__GOAL OF THE EXERCISE__.
Copy the records below word for word.

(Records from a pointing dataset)
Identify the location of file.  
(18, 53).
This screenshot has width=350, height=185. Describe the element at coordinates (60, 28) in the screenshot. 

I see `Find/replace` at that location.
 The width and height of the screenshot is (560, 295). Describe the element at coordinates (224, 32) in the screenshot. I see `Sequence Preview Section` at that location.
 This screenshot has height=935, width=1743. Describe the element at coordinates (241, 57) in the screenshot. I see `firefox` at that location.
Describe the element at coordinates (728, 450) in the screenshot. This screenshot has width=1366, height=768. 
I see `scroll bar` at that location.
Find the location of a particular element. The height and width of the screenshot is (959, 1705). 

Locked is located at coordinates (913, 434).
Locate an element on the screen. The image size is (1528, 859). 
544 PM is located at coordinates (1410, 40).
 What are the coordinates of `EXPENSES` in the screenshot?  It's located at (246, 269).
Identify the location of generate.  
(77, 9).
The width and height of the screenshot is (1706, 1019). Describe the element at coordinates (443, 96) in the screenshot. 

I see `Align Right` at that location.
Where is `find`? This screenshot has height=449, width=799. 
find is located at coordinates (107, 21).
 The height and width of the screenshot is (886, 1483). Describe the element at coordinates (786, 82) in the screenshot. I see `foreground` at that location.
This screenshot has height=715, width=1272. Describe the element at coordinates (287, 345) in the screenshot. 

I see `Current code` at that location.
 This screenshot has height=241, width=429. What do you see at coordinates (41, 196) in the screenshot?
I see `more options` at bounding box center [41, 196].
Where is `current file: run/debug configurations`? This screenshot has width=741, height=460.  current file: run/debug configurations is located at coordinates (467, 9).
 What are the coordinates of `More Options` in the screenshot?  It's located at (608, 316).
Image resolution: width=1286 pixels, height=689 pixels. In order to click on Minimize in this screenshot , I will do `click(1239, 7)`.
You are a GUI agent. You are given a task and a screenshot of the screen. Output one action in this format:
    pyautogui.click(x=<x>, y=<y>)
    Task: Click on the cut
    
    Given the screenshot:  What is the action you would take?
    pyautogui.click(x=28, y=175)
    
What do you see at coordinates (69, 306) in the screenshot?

__ANSWER TO THIS EXERCISE__.
Identify the location of file.  
(18, 53).
This screenshot has width=350, height=185. Describe the element at coordinates (60, 28) in the screenshot. 

I see `Find/replace` at that location.
 The width and height of the screenshot is (560, 295). Describe the element at coordinates (224, 32) in the screenshot. I see `Sequence Preview Section` at that location.
 This screenshot has height=935, width=1743. Describe the element at coordinates (241, 57) in the screenshot. I see `firefox` at that location.
Describe the element at coordinates (728, 450) in the screenshot. This screenshot has width=1366, height=768. 
I see `scroll bar` at that location.
Find the location of a particular element. The height and width of the screenshot is (959, 1705). 

Locked is located at coordinates (913, 434).
Locate an element on the screen. The image size is (1528, 859). 
544 PM is located at coordinates (1410, 40).
 What are the coordinates of `EXPENSES` in the screenshot?  It's located at (246, 269).
Identify the location of generate.  
(77, 9).
The width and height of the screenshot is (1706, 1019). Describe the element at coordinates (443, 96) in the screenshot. 

I see `Align Right` at that location.
Where is `find`? This screenshot has height=449, width=799. 
find is located at coordinates (107, 21).
 The height and width of the screenshot is (886, 1483). Describe the element at coordinates (786, 82) in the screenshot. I see `foreground` at that location.
This screenshot has height=715, width=1272. Describe the element at coordinates (287, 345) in the screenshot. 

I see `Current code` at that location.
 This screenshot has height=241, width=429. What do you see at coordinates (41, 196) in the screenshot?
I see `more options` at bounding box center [41, 196].
Where is `current file: run/debug configurations`? This screenshot has width=741, height=460.  current file: run/debug configurations is located at coordinates (467, 9).
 What are the coordinates of `More Options` in the screenshot?  It's located at (608, 316).
Image resolution: width=1286 pixels, height=689 pixels. In order to click on Minimize in this screenshot , I will do `click(1239, 7)`.
You are a GUI agent. You are given a task and a screenshot of the screen. Output one action in this format:
    pyautogui.click(x=<x>, y=<y>)
    Task: Click on the cut
    
    Given the screenshot:  What is the action you would take?
    pyautogui.click(x=28, y=175)
    
What do you see at coordinates (69, 306) in the screenshot?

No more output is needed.